PROBLEM STATEMENT — For the entries below, count the lines that contain the word "click" and reply with that number only.
START DATA UNDER STUDY
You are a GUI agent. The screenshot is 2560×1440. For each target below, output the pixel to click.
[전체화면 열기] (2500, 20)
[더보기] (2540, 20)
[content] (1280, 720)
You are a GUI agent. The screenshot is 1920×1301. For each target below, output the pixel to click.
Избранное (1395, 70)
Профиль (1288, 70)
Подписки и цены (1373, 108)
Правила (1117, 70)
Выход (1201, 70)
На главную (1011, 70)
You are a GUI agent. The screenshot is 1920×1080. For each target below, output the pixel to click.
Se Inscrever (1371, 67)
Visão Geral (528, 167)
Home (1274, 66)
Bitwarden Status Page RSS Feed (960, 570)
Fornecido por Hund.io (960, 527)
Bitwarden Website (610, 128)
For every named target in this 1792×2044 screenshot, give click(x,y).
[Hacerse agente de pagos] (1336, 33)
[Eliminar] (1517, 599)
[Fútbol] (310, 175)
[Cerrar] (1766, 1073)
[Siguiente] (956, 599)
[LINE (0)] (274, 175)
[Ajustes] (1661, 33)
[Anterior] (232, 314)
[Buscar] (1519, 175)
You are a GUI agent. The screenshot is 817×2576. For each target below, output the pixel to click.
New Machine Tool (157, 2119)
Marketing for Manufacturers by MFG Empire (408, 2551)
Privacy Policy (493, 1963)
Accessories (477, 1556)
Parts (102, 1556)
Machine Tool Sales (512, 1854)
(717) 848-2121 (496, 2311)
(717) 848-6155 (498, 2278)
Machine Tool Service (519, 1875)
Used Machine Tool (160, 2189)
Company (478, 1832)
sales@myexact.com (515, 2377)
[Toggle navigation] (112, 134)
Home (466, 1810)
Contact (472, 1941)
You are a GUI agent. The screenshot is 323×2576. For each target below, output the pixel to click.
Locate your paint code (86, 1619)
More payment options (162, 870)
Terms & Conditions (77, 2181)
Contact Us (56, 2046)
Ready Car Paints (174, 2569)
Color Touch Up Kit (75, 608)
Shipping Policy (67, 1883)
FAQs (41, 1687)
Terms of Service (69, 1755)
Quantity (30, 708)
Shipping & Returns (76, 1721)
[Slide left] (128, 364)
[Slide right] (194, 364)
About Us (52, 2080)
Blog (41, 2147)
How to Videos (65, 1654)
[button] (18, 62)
END DATA UNDER STUDY
YOUR SOLUTION — 6